Target position records
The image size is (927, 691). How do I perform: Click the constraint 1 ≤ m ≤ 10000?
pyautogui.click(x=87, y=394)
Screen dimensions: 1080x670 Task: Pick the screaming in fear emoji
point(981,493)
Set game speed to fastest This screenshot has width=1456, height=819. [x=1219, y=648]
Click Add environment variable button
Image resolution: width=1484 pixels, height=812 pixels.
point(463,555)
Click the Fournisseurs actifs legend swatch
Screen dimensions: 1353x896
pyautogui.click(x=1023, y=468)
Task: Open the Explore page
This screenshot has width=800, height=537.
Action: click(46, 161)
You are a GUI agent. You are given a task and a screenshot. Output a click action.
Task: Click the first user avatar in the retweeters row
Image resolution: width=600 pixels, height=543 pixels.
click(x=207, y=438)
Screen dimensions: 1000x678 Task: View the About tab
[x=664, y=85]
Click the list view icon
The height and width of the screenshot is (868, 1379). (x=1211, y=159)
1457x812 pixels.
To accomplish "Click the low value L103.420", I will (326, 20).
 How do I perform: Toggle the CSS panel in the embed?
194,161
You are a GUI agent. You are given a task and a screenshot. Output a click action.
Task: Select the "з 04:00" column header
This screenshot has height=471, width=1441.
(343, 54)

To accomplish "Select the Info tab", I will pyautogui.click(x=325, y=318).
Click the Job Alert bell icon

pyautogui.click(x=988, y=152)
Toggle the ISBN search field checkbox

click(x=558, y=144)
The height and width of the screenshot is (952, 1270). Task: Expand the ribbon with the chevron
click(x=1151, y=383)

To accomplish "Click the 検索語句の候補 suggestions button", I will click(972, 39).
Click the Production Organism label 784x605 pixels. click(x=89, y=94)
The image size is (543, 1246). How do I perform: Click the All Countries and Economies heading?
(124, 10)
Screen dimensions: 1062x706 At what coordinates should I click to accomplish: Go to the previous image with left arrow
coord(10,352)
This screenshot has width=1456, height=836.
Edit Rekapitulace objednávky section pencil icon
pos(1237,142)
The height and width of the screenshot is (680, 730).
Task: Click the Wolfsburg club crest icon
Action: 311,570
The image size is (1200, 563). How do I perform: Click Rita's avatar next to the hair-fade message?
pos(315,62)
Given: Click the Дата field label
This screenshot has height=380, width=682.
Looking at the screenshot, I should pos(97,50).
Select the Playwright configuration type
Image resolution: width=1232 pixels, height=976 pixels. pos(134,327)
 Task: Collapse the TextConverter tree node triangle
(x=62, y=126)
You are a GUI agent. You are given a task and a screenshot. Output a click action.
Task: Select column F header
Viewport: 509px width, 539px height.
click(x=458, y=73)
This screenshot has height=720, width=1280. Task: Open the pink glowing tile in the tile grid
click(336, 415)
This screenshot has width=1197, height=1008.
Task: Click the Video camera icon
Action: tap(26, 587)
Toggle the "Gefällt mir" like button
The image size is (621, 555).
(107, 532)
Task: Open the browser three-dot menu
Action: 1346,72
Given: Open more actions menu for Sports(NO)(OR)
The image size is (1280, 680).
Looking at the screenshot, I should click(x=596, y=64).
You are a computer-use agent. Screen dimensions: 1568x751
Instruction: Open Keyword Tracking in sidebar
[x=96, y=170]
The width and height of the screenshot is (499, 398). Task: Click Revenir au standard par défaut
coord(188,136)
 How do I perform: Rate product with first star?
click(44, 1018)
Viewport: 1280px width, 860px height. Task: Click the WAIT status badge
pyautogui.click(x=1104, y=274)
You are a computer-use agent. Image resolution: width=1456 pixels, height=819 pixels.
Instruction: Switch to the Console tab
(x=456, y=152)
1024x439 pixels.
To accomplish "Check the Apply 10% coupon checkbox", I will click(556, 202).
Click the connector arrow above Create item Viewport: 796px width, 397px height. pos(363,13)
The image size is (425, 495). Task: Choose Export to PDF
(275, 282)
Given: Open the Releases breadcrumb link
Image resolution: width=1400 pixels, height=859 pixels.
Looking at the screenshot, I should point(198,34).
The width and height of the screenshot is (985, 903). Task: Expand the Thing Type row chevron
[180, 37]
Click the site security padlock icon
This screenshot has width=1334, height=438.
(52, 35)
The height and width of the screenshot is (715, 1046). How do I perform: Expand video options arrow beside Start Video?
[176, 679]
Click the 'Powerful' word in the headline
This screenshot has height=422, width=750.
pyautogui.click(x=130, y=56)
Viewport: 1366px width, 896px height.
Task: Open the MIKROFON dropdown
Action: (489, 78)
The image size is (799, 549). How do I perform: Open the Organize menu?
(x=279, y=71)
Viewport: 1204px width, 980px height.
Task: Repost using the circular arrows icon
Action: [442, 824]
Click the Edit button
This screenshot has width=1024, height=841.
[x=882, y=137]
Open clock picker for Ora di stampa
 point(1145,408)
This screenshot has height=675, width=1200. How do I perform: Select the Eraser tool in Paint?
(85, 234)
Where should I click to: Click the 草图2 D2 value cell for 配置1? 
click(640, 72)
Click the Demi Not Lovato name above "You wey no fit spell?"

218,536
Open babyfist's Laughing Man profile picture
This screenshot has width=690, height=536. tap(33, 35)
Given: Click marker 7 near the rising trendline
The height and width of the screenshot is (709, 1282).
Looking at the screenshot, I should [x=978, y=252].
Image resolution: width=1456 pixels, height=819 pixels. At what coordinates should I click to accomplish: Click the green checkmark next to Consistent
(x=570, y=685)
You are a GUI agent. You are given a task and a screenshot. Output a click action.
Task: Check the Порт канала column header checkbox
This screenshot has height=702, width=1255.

▸ TASK TO COMPLETE:
Can you rename every occurrence of "GUI agent" to "screen assistant" throughout the records above, leaving everything else unchanged?

▸ SOLUTION BELOW:
The image size is (927, 691). How do I perform: Click the constraint 1 ≤ m ≤ 10000?
pyautogui.click(x=87, y=394)
Screen dimensions: 1080x670 Task: Pick the screaming in fear emoji
point(981,493)
Set game speed to fastest This screenshot has width=1456, height=819. [x=1219, y=648]
Click Add environment variable button
Image resolution: width=1484 pixels, height=812 pixels.
point(463,555)
Click the Fournisseurs actifs legend swatch
Screen dimensions: 1353x896
pyautogui.click(x=1023, y=468)
Task: Open the Explore page
This screenshot has width=800, height=537.
Action: click(46, 161)
You are a screen assistant. You are given a task and a screenshot. Output a click action.
Task: Click the first user avatar in the retweeters row
Image resolution: width=600 pixels, height=543 pixels.
click(x=207, y=438)
Screen dimensions: 1000x678 Task: View the About tab
[x=664, y=85]
Click the list view icon
The height and width of the screenshot is (868, 1379). (x=1211, y=159)
1457x812 pixels.
To accomplish "Click the low value L103.420", I will (326, 20).
 How do I perform: Toggle the CSS panel in the embed?
194,161
You are a screen assistant. You are given a task and a screenshot. Output a click action.
Task: Select the "з 04:00" column header
This screenshot has height=471, width=1441.
(343, 54)

To accomplish "Select the Info tab", I will pyautogui.click(x=325, y=318).
Click the Job Alert bell icon

pyautogui.click(x=988, y=152)
Toggle the ISBN search field checkbox

click(x=558, y=144)
The height and width of the screenshot is (952, 1270). Task: Expand the ribbon with the chevron
click(x=1151, y=383)

To accomplish "Click the 検索語句の候補 suggestions button", I will click(972, 39).
Click the Production Organism label 784x605 pixels. click(x=89, y=94)
The image size is (543, 1246). How do I perform: Click the All Countries and Economies heading?
(124, 10)
Screen dimensions: 1062x706 At what coordinates should I click to accomplish: Go to the previous image with left arrow
coord(10,352)
This screenshot has width=1456, height=836.
Edit Rekapitulace objednávky section pencil icon
pos(1237,142)
The height and width of the screenshot is (680, 730).
Task: Click the Wolfsburg club crest icon
Action: 311,570
The image size is (1200, 563). How do I perform: Click Rita's avatar next to the hair-fade message?
pos(315,62)
Given: Click the Дата field label
This screenshot has height=380, width=682.
Looking at the screenshot, I should pos(97,50).
Select the Playwright configuration type
Image resolution: width=1232 pixels, height=976 pixels. pos(134,327)
 Task: Collapse the TextConverter tree node triangle
(x=62, y=126)
You are a screen assistant. You are given a task and a screenshot. Output a click action.
Task: Select column F header
Viewport: 509px width, 539px height.
click(x=458, y=73)
This screenshot has height=720, width=1280. Task: Open the pink glowing tile in the tile grid
click(336, 415)
This screenshot has width=1197, height=1008.
Task: Click the Video camera icon
Action: tap(26, 587)
Toggle the "Gefällt mir" like button
The image size is (621, 555).
(107, 532)
Task: Open the browser three-dot menu
Action: 1346,72
Given: Open more actions menu for Sports(NO)(OR)
The image size is (1280, 680).
Looking at the screenshot, I should click(x=596, y=64).
You are a computer-use agent. Screen dimensions: 1568x751
Instruction: Open Keyword Tracking in sidebar
[x=96, y=170]
The width and height of the screenshot is (499, 398). Task: Click Revenir au standard par défaut
coord(188,136)
 How do I perform: Rate product with first star?
click(44, 1018)
Viewport: 1280px width, 860px height. Task: Click the WAIT status badge
pyautogui.click(x=1104, y=274)
You are a computer-use agent. Image resolution: width=1456 pixels, height=819 pixels.
Instruction: Switch to the Console tab
(x=456, y=152)
1024x439 pixels.
To accomplish "Check the Apply 10% coupon checkbox", I will click(556, 202).
Click the connector arrow above Create item Viewport: 796px width, 397px height. pos(363,13)
The image size is (425, 495). Task: Choose Export to PDF
(275, 282)
Given: Open the Releases breadcrumb link
Image resolution: width=1400 pixels, height=859 pixels.
Looking at the screenshot, I should point(198,34).
The width and height of the screenshot is (985, 903). Task: Expand the Thing Type row chevron
[180, 37]
Click the site security padlock icon
This screenshot has width=1334, height=438.
(52, 35)
The height and width of the screenshot is (715, 1046). How do I perform: Expand video options arrow beside Start Video?
[176, 679]
Click the 'Powerful' word in the headline
This screenshot has height=422, width=750.
pyautogui.click(x=130, y=56)
Viewport: 1366px width, 896px height.
Task: Open the MIKROFON dropdown
Action: (489, 78)
The image size is (799, 549). How do I perform: Open the Organize menu?
(x=279, y=71)
Viewport: 1204px width, 980px height.
Task: Repost using the circular arrows icon
Action: [442, 824]
Click the Edit button
This screenshot has width=1024, height=841.
[x=882, y=137]
Open clock picker for Ora di stampa
 point(1145,408)
This screenshot has height=675, width=1200. How do I perform: Select the Eraser tool in Paint?
(85, 234)
Where should I click to: Click the 草图2 D2 value cell for 配置1? 
click(640, 72)
Click the Demi Not Lovato name above "You wey no fit spell?"

218,536
Open babyfist's Laughing Man profile picture
This screenshot has width=690, height=536. tap(33, 35)
Given: Click marker 7 near the rising trendline
The height and width of the screenshot is (709, 1282).
Looking at the screenshot, I should [x=978, y=252].
Image resolution: width=1456 pixels, height=819 pixels. At what coordinates should I click to accomplish: Click the green checkmark next to Consistent
(x=570, y=685)
You are a screen assistant. You are given a task and a screenshot. Output a click action.
Task: Check the Порт канала column header checkbox
This screenshot has height=702, width=1255.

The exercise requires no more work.